Multi-GPU cluster mapped to the right software/AI stack
A lot of multi-GPU systems are built without proper planning or thought in the AI/software stack that can truly take advantage of such a configuration. Apart from traditional DL tasks, a lot of distributed data analytics tasks can also take advantage of multi-GPU systems (check out libraries such as Dask, RAPIDS, or Ray).
Therefore, mapping the exact software stack and multi-GPU system configuration is also a critical consideration that will grow in importance.
Edge – the new dark horse
The future evolution and progress of AI-optimized hardware cannot be complete without a mention of the dark horse – edge and hybrid cloud.
Form factors to change
Hardware designers must adapt to expect unusual demands on the form factor (even a departure from traditional 1U/2U/4U designs). True edge devices often have some unusual installation limitations – height, space, weight, etc. If you imagine the edge servers being installed close to a large machine in a manufacturing plant, you will get the idea.
Inference-focused or analytics-focused?
Automotive, manufacturing, IoT systems are going to be the main drivers for edge-focused servers and computing infrastructures. It is easy to imagine that most of the AI workload on such servers will be inference-focused.
But, increasingly, sophisticated visualization and business analytics tasks (often involving large database extractions) are being imagined for the edge-intelligence platforms. That kind of workload needs a somewhat different hardware configuration optimization than one focused purely on AI-inference tasks.
Object-storage, video analytics, security considerations
There are new and exciting edge computing and edge-analytics application areas that present newer challenges to realize an optimal hardware configuration. Some of these questions are worthy to ask
- Is there a need for object storage on the edge?
- Is there a continuous video analytics task running on the edge?

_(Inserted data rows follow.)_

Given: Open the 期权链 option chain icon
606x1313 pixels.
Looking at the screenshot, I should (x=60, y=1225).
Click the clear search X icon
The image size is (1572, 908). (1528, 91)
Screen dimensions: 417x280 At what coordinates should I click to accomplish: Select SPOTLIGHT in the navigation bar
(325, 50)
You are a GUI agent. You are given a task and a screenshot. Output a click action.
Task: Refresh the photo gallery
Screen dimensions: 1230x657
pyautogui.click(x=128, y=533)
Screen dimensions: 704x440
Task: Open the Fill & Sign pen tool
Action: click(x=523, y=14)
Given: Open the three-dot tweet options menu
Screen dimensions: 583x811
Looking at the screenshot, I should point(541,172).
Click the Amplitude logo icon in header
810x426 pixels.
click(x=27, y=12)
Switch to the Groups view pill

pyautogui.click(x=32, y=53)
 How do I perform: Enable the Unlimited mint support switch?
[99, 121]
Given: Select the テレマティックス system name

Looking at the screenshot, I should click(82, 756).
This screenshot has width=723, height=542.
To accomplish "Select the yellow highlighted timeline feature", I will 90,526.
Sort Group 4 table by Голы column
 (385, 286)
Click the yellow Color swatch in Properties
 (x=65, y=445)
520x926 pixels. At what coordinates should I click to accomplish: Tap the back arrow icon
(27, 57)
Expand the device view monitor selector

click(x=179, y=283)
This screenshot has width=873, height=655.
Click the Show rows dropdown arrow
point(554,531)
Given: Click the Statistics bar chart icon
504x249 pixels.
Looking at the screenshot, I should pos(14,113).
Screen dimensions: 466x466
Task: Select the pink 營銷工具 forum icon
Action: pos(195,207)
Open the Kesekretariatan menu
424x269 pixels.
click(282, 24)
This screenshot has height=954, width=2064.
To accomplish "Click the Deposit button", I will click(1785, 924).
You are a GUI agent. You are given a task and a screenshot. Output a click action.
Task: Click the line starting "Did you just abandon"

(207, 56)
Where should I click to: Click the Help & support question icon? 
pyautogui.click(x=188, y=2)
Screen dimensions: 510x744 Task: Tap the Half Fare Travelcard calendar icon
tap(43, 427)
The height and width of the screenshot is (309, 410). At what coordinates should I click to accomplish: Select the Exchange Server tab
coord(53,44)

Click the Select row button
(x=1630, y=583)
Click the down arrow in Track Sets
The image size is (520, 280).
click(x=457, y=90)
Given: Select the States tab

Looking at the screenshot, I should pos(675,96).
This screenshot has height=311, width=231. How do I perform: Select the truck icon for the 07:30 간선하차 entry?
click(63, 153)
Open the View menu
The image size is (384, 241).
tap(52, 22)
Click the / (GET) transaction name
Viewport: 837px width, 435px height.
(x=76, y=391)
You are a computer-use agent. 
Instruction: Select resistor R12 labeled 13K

- What are the data retention and security considerations for the edge data (raw and processed)?
Summary and conclusions
Overall, we see that the design and installation of enterprise-scale computing infrastructure is not a one-way street anymore. With the advent and rise of AI/ML-focused workloads in a typical business IT and engineering environment, the mapping of exact needs and limitations of such AI workloads to the hardware configuration is ever more critical.
Multi-pronged strategy, an optimization-focused mindset, close relationships with the software teams, and in-depth knowledge of modern AI/ML tools and techniques are a must to succeed in this scenario.